■ **Data to process**

******************************

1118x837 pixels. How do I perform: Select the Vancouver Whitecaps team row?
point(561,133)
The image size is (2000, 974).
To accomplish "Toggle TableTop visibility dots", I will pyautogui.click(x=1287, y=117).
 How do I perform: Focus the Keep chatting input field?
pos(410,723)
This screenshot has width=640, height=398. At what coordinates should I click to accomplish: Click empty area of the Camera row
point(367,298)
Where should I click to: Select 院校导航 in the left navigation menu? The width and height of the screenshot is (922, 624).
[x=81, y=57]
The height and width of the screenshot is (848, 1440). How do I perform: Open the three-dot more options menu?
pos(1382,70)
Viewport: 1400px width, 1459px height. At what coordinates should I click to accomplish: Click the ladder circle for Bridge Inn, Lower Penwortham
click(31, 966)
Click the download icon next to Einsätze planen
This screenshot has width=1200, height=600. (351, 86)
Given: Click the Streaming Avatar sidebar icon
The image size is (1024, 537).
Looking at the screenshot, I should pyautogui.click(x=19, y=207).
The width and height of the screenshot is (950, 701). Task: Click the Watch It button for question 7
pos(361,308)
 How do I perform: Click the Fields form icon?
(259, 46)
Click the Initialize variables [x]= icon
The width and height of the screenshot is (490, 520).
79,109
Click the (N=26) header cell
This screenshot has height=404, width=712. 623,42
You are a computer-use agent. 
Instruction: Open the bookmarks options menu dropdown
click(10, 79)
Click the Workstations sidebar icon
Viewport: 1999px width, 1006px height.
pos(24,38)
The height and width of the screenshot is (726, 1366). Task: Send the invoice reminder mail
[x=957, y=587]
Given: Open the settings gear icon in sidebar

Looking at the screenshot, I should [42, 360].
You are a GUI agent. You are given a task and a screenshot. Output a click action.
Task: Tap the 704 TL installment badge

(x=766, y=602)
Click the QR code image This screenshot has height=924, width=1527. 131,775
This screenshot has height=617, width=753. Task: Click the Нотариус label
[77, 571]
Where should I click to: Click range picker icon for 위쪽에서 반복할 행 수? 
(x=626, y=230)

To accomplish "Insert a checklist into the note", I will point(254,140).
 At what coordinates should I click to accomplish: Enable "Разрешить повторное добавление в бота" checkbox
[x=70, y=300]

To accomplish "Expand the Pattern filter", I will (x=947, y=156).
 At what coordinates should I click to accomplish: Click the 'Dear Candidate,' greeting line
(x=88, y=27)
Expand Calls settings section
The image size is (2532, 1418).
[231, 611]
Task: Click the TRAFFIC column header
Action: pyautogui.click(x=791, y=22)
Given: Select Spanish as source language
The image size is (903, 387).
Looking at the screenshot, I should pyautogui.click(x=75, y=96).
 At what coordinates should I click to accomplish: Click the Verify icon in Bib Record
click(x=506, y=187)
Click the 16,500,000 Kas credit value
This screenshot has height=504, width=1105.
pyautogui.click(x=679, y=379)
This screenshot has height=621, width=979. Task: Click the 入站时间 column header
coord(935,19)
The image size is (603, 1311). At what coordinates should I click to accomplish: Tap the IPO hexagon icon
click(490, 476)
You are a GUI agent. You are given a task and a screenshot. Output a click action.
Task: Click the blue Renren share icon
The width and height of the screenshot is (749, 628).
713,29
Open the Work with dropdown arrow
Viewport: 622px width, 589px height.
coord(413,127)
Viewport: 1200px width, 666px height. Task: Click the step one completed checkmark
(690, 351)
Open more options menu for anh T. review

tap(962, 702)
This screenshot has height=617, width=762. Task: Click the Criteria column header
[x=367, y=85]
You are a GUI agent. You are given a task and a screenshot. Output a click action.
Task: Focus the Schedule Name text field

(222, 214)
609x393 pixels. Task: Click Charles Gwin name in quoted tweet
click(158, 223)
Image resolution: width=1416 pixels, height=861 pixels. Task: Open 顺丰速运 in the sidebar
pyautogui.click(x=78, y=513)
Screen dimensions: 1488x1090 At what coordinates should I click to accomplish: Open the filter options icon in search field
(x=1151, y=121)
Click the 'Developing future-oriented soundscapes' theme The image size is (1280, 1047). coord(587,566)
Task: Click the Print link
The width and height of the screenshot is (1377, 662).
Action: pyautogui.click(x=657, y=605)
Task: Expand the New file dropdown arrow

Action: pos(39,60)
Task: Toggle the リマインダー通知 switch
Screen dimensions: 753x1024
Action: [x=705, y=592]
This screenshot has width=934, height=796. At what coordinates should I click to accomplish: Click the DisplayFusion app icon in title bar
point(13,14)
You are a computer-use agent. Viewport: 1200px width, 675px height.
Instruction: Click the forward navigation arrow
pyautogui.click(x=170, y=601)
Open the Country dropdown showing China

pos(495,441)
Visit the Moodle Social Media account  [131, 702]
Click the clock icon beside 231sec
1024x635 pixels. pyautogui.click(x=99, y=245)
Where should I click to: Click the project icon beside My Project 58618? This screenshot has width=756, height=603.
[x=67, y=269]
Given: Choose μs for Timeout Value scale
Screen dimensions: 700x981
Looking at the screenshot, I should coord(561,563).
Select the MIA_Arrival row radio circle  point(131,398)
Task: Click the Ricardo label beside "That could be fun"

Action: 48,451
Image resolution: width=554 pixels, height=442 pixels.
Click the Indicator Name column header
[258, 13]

******************************

■ **Problem**
With the line containing "Where should I click to: Click the" as the first and the last line of the data as the final one, copy every line between them exactly, those two included.

■ **Response below**
Where should I click to: Click the project icon beside My Project 58618? This screenshot has width=756, height=603.
[x=67, y=269]
Given: Choose μs for Timeout Value scale
Screen dimensions: 700x981
Looking at the screenshot, I should coord(561,563).
Select the MIA_Arrival row radio circle  point(131,398)
Task: Click the Ricardo label beside "That could be fun"

Action: 48,451
Image resolution: width=554 pixels, height=442 pixels.
Click the Indicator Name column header
[258, 13]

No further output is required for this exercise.